Caracas (AFP) - Venezuela has been receiving massive attention from the international community since National Assembly chief Juan Guaido declared himself acting interim president of Venezuela.
With socialist President Nicolas Maduro hanging on to power, these are their respective key supports, inside and outside the OPEC member:
- Military: The Venezuela armed forces are considered the backbone of the government, and on Thursday senior military officers reaffirmed support for Maduro, claiming that there was an effective "coup" under way.
Of 32 cabinet ministers, nine are from the military and run portfolios such as Defense, Interior, Agriculture and the intelligence service, as well as state oil giant PDVSA, which contributes 96 percent of the country's income.
They also control a television station, a bank and a vehicle assembly plant, among other companies.
But their support has come under some threat. The military attache of Venezuela in Washington, Colonel Jose Luis Silva, announced Saturday that he no longer recognizes Maduro as legitimate president, and urged his "military brothers" to back Guaido.
- International creditors and allies: China, Venezuela's biggest creditor with some $20 billion dollars owed, said Thursday it opposed "external interference" after the United States and some allies recognized Guaido as interim leader.
Venezuela's number two creditor, Russia, also backs it militarily: in December it sent two bombers and some 100 officers to Caracas for joint exercises. President Vladimir Putin called Maduro to express his "support."
Countries such as Turkey, Cuba, Bolivia, Uruguay and Mexico -- as well as Iran and North Korea -- continue to recognize the 56 year-old Maduro.
- Justice: Venezuela's Supreme Court of Justice (TSJ) supports the Maduro regime. Court justices were chosen by the pro-government National Assembly in December 2015, just days before the opposition took control of the legislature.
Since 2016 the top court has declared the opposition controlled legislature in contempt and voided all of its actions. The court on Thursday reiterated its support for Maduro regime.
Venezuela's top prosecutor, Attorney General Tarek William Saab, also is a Maduro loyalist.
- National Constituent Assembly: Maduro convened the staunchly pro-government assembly after four months of opposition protests that left about 125 dead in 2017. It has absolute powers, and serves as the de facto legislature. the opposition says it was created illegally.
- Electoral authority: The National Electoral Council (CNE), in charge of running elections, is chaired by the openly pro-government Tibisay Lucena. Under her management several opposition parties have been disqualified, and on Thursday it issued a statement endorsing Maduro.
Rulings by pro-government judges and the CNE thwarted opposition efforts to hold a referendum to revoke Maduro's presidency in 2016, a vote allowed under the constitution.

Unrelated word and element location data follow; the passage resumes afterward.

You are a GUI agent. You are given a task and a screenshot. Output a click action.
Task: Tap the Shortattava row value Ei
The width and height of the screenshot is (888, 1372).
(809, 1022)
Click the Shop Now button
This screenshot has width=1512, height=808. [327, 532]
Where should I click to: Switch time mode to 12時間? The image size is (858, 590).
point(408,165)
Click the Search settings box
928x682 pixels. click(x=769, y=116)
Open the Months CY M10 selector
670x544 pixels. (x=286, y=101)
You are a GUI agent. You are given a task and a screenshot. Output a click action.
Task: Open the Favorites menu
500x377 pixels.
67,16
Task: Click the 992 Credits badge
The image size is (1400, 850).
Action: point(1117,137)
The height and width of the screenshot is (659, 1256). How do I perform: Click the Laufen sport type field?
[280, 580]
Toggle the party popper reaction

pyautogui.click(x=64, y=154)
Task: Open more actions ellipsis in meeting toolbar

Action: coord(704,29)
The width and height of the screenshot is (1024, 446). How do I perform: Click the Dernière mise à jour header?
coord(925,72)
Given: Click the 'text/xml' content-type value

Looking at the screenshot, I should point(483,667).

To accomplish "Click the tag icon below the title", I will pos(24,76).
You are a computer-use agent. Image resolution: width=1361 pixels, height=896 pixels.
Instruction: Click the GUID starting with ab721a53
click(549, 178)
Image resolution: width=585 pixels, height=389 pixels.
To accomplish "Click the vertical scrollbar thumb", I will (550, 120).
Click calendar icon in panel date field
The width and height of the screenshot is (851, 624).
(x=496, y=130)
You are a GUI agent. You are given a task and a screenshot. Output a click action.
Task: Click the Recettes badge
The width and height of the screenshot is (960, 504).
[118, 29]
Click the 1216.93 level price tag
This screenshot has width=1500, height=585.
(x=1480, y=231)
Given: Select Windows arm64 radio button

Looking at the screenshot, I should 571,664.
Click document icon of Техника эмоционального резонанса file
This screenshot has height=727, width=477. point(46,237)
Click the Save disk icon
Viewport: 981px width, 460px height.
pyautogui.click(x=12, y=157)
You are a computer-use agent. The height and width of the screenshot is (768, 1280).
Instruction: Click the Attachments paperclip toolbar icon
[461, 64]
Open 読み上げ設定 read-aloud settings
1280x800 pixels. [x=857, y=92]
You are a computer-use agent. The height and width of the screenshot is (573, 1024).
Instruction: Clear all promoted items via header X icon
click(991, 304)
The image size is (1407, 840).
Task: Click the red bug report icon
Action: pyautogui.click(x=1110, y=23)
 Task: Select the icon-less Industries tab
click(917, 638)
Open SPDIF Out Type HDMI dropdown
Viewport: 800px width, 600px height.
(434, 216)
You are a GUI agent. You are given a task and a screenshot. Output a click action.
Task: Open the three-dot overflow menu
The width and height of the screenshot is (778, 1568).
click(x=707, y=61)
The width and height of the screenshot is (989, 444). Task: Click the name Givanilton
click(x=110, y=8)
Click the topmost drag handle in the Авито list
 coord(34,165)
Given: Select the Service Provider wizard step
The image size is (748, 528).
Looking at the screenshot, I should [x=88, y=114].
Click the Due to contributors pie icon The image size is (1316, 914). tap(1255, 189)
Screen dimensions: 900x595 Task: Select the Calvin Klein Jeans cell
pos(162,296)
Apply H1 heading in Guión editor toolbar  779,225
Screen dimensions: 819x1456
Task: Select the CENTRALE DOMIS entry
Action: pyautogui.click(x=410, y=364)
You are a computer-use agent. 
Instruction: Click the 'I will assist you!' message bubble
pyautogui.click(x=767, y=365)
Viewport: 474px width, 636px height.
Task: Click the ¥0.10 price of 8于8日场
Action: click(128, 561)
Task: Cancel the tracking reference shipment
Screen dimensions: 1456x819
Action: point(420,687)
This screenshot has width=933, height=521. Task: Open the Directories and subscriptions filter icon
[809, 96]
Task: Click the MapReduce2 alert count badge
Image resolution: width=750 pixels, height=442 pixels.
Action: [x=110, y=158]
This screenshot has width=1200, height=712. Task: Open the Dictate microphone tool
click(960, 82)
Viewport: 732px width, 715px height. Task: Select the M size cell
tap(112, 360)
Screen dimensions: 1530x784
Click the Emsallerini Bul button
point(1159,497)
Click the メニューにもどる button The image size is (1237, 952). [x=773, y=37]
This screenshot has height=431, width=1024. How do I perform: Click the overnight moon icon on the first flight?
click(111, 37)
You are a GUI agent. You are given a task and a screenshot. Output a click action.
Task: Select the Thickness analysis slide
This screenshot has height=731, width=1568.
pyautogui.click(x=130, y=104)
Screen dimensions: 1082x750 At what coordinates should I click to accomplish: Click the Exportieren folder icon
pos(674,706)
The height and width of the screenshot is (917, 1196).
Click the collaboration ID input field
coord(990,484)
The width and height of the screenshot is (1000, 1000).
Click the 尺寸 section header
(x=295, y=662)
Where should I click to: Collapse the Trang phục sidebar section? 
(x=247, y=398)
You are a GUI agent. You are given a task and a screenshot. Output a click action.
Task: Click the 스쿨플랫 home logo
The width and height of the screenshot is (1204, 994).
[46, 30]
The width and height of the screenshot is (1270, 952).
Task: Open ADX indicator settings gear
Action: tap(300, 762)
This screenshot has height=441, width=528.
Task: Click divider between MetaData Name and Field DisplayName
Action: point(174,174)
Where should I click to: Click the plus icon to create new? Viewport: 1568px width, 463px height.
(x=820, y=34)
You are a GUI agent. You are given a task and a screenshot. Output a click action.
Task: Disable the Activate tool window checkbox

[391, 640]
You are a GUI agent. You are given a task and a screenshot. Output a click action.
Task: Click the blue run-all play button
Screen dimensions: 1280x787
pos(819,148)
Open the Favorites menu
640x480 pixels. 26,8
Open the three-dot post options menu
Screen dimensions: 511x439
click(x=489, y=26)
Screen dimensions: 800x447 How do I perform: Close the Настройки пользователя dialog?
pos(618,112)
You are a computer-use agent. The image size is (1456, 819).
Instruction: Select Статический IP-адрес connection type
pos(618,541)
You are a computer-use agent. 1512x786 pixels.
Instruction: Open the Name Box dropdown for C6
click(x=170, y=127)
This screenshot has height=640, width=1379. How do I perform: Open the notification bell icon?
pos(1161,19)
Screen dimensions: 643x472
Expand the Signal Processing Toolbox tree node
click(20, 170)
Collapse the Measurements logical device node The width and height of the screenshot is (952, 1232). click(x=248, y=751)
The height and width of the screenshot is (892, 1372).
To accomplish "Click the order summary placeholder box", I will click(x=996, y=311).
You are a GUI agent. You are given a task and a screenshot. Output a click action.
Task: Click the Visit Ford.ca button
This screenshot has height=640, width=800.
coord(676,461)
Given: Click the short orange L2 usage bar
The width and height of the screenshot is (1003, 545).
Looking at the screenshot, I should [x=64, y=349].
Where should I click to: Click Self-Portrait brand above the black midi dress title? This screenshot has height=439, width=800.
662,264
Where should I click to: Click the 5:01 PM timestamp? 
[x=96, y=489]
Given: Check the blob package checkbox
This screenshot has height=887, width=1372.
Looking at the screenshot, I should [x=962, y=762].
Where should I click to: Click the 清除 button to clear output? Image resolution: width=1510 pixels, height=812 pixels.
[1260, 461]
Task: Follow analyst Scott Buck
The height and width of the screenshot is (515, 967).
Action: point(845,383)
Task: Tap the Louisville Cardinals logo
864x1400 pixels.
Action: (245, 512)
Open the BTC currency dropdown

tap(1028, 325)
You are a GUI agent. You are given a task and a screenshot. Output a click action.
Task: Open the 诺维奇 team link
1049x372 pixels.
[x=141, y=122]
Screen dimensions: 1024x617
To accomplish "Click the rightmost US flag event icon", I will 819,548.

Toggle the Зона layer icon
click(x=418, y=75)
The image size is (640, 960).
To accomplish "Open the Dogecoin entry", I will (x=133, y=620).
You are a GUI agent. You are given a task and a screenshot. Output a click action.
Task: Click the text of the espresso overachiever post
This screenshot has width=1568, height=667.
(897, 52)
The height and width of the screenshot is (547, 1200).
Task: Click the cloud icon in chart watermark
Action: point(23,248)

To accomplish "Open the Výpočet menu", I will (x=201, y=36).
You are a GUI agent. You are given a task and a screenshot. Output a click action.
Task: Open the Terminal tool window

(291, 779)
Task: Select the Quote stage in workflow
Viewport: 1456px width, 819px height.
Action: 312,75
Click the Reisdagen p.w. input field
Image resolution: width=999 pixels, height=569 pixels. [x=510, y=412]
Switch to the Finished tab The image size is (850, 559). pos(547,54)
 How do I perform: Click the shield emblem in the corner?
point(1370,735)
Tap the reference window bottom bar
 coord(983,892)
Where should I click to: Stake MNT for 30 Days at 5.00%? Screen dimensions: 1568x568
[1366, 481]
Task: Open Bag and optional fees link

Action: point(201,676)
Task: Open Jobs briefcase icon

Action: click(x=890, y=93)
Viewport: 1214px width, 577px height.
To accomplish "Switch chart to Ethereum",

Opposition parties refused participate in the last elections, including the May 2018 presidential vote in which Maduro was reelected, saying there were no guarantees of impartiality. They say Maduro was elected through fraud.
- International support: The United States, along with several Latin America and European Union countries, refused to recognize Maduro's reelection.
When Guaido proclaimed himself acting interim president US President Donald Trump quickly recognized him. Other countries, including Brazil, Colombia, Argentina and Australia, quickly followed. On Sunday Israel said it would recognize Guaido as president.
Six European countries -- Spain, France, Germany, Britain, Portugal, the Netherlands -- on Saturday demanded that either Venezuela call elections within eight days or they would recognize Guaido as interim leader.
Some European countries such as Greece still support Maduro.
The head of the Washington-based Organization of American States, Uruguayan Luis Almagro, also gave his support to Guaido.
- National Assembly: The opposition-controlled National Assembly was elected in 2015, when a coalition of opposition parties handed the leftist regime its biggest electoral defeat ever.
After taking office on January 5, Guaido, 35, began to press for a "transitional government" and new elections, calling on the military to break with the government in exchange for an amnesty.
- Justice in exile: A Venezuelan Supreme Court in exile, with members appointed by the National Assembly, on Wednesday welcomed Guaido's "will" to take over as acting leader pending new elections.